Il lavoro è stato ispirato al “repurposing”, ossia riqualificazione – tra le linee guida raccomandate dalla Commissione Europea – e prende in considerazione farmaci già in uso, approvati sia dall’European Medicines Agency che dalla Food and Drug Adminstration. Lo studio in silico propone che questi farmaci, già noti per l’azione come antitumorali, chemiopreventivi, broncodilatatori, antipertensivi, possano essere in grado di colpire anche i bersagli molecolari di COVID-19, bloccandone o limitandone la progressione. La ricerca apre la strada non solo alla ricollocazione di farmaci già esistenti per il trattamento di COVID-19, ma anche allo sviluppo di nuovi farmaci in grado di interferire coi meccanismi molecolari alla base dell’infezione da SARS-CoV-2.

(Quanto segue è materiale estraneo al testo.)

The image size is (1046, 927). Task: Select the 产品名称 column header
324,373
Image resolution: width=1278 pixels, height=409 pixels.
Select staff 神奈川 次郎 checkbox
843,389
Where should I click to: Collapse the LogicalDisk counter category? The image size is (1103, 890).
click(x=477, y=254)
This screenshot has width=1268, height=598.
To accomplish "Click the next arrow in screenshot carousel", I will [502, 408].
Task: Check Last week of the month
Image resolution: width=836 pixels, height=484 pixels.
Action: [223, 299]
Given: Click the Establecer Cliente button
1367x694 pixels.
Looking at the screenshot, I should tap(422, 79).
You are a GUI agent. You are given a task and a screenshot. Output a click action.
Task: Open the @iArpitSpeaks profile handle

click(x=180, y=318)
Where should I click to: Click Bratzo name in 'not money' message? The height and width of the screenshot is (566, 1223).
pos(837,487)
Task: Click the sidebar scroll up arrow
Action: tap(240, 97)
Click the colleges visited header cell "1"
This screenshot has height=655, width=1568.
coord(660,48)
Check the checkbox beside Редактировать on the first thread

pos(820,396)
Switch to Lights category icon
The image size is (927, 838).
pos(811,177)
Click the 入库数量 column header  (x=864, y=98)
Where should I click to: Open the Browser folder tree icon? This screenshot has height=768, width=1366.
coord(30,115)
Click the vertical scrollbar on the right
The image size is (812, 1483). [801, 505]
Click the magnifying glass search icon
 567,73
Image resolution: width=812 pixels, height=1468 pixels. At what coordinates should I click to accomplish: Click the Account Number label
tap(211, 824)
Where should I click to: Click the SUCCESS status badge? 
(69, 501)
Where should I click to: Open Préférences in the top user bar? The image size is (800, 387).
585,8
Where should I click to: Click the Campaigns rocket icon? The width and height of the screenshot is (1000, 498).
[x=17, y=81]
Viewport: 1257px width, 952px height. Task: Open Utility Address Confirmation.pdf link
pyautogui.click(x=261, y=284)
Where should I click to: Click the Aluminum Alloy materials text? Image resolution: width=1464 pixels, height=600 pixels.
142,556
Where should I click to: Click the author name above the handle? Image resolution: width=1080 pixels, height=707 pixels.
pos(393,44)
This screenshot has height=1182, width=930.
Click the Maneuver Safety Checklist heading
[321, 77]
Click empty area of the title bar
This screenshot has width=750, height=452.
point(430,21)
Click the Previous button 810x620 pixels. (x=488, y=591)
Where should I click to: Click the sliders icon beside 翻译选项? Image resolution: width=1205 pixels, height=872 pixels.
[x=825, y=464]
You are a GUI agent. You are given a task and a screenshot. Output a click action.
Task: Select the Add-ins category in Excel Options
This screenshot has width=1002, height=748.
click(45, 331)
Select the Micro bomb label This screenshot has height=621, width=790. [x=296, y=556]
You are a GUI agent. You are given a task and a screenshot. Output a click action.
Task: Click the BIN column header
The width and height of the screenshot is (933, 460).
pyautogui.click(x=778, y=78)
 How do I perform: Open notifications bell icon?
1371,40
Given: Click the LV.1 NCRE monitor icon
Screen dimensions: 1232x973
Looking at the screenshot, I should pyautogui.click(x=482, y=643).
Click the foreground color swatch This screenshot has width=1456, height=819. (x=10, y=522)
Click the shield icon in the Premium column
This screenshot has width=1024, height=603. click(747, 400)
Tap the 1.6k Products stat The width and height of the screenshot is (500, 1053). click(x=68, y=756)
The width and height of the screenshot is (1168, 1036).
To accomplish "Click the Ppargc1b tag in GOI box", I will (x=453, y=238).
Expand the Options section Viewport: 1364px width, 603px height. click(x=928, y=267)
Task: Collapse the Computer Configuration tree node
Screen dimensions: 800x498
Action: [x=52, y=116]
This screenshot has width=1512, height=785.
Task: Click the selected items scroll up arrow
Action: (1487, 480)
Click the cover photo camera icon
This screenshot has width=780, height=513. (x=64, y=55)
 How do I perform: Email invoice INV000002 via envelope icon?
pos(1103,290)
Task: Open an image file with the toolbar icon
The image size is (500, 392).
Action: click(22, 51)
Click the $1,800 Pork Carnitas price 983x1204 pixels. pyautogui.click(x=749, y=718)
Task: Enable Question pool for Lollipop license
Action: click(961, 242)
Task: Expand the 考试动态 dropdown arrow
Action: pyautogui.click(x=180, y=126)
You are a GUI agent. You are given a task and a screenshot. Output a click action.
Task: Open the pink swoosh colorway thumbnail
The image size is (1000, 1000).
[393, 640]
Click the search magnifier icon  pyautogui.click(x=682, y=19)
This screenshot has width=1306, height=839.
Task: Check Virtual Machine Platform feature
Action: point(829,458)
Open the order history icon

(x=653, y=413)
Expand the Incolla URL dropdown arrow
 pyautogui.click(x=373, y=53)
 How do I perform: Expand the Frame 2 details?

“Lo studio è stato il primo in assoluto ad aver identificato la proteina HDAC (istone deacetilasi) una tra le più importanti molecole che regola l’espressione dei nostri geni, come utile bersaglio terapeutico per contrastare il virus” spiega la prof Maria Cristina Albertini dell’Università di Urbino.” I risultati validati dal confronto con i dati clinici di uno studio cinese su 1096 pazienti di COVID-19[1], aprono la strada a nuovi studi nel settore del drug repurposing e drug-discovery. Successivamente, altri gruppi hanno evidenziato l’HDAC come utile bersaglio per contrastare il virus SARS-CoV-2. Si tratta di un risultato di notevole impatto clinico, in quanto esiste già un discreto numero di farmaci e anche composti bioattivi di origine naturale come la quercetina,un flavonoide presente in alcuni alimenti, con comprovata attività HDAC inibitrice, attualmente utilizzati per altre patologie che potrebbero essere integrati per contrastare la malattia COVID-19”.

A questa ricerca hanno collaborato non solo i docenti e ricercatori dell’Università di Urbino Maria Cristina Albertini, Piero Sestili, Daniele Fraternale, Marco Bruno Luigi Rocchi e Sofia Coppari, ma anche Laura Teodori e Seeram Ramakrishna.